→ **What the exercise asks**
One part of the entries below is wanted: the lines from the one containing "For every named target in this 1014×2576" through the one containing "Privacy Policy (472, 2367)". Write those out exactly and nothing else.

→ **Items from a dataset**
"""

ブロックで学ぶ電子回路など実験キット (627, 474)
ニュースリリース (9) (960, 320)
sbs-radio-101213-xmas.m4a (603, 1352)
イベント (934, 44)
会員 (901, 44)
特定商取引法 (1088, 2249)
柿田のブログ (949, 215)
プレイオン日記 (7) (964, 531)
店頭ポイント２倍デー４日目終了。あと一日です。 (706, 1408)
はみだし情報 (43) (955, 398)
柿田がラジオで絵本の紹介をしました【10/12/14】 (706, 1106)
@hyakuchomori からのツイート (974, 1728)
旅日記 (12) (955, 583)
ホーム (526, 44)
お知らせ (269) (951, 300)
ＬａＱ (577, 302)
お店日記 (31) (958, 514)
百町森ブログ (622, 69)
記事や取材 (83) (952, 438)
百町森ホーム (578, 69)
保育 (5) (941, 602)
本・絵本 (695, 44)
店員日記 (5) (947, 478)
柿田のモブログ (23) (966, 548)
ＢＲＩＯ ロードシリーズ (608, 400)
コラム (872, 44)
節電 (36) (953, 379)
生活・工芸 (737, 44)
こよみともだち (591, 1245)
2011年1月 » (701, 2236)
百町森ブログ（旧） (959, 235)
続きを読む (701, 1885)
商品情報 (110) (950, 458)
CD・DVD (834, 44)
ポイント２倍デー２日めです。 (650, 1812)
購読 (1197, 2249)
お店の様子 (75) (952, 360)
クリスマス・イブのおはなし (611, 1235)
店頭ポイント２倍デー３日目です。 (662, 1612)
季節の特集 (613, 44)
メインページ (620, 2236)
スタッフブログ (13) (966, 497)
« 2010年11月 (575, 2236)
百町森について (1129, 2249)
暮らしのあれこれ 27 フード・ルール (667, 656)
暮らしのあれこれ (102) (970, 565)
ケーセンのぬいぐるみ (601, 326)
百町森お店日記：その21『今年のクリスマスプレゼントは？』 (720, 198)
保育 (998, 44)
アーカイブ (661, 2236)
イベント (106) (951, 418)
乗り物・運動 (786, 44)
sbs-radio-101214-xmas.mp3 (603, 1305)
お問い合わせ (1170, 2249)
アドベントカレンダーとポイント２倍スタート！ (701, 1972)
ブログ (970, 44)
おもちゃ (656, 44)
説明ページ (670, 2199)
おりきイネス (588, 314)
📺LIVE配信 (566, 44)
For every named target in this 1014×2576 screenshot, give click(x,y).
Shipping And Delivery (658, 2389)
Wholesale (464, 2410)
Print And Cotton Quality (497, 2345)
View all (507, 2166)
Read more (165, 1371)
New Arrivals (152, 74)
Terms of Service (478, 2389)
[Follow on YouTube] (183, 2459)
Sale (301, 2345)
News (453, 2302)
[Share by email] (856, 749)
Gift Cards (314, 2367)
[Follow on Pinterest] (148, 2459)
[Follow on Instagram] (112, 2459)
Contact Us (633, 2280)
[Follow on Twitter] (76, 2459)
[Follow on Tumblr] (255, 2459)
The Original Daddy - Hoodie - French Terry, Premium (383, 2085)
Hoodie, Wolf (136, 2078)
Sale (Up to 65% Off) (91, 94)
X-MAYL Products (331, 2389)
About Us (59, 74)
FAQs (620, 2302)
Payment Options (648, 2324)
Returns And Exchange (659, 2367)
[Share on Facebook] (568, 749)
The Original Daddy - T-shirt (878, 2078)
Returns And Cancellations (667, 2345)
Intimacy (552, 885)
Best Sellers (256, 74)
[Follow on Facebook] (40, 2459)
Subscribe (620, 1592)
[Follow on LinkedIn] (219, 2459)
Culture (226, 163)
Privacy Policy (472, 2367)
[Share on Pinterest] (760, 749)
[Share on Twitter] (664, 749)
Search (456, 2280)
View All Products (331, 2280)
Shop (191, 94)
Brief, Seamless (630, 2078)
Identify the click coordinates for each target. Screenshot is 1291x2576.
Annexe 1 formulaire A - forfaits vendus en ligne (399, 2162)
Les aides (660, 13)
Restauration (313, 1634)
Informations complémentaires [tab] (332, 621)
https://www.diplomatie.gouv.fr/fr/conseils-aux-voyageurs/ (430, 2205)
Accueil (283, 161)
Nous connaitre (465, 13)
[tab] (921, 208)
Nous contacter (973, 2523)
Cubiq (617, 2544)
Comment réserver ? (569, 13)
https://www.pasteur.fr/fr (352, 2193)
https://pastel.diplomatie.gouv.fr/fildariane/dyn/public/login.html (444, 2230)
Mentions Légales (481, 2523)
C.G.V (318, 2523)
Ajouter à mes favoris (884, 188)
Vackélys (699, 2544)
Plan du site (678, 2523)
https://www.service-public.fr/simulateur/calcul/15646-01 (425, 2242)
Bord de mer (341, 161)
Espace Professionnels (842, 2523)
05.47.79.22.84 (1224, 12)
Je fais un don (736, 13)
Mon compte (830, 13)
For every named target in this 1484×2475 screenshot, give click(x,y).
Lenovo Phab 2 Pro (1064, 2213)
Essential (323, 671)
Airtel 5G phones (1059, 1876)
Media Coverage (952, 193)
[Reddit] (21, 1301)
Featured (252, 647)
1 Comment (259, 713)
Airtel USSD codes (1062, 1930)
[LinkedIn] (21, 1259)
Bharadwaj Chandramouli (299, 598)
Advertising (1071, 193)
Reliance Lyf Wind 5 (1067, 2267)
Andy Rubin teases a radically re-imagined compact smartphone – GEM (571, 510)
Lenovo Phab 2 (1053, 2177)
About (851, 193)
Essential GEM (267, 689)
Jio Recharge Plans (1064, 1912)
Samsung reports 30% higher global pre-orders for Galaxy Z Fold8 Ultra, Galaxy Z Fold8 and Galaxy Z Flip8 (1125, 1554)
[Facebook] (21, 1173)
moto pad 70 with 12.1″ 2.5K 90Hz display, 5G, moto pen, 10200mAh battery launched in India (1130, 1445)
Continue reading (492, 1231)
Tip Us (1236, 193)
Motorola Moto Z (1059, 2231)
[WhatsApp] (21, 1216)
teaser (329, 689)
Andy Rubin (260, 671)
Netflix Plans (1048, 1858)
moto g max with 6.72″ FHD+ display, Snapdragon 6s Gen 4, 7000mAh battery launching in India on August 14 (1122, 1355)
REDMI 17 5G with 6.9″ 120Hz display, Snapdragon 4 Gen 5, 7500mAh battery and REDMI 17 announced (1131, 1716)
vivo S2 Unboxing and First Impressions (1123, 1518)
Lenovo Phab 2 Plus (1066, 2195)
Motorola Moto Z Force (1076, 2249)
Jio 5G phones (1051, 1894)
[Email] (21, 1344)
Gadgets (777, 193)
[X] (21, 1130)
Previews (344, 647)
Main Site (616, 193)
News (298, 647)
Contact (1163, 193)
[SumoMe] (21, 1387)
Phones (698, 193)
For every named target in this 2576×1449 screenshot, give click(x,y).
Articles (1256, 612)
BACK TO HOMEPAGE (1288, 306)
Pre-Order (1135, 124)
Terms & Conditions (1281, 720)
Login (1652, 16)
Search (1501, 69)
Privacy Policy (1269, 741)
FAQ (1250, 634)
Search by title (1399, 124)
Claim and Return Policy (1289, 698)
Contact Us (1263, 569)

"""

→ **Written answer**
For every named target in this 1014×2576 screenshot, give click(x,y).
Shipping And Delivery (658, 2389)
Wholesale (464, 2410)
Print And Cotton Quality (497, 2345)
View all (507, 2166)
Read more (165, 1371)
New Arrivals (152, 74)
Terms of Service (478, 2389)
[Follow on YouTube] (183, 2459)
Sale (301, 2345)
News (453, 2302)
[Share by email] (856, 749)
Gift Cards (314, 2367)
[Follow on Pinterest] (148, 2459)
[Follow on Instagram] (112, 2459)
Contact Us (633, 2280)
[Follow on Twitter] (76, 2459)
[Follow on Tumblr] (255, 2459)
The Original Daddy - Hoodie - French Terry, Premium (383, 2085)
Hoodie, Wolf (136, 2078)
Sale (Up to 65% Off) (91, 94)
X-MAYL Products (331, 2389)
About Us (59, 74)
FAQs (620, 2302)
Payment Options (648, 2324)
Returns And Exchange (659, 2367)
[Share on Facebook] (568, 749)
The Original Daddy - T-shirt (878, 2078)
Returns And Cancellations (667, 2345)
Intimacy (552, 885)
Best Sellers (256, 74)
[Follow on Facebook] (40, 2459)
Subscribe (620, 1592)
[Follow on LinkedIn] (219, 2459)
Culture (226, 163)
Privacy Policy (472, 2367)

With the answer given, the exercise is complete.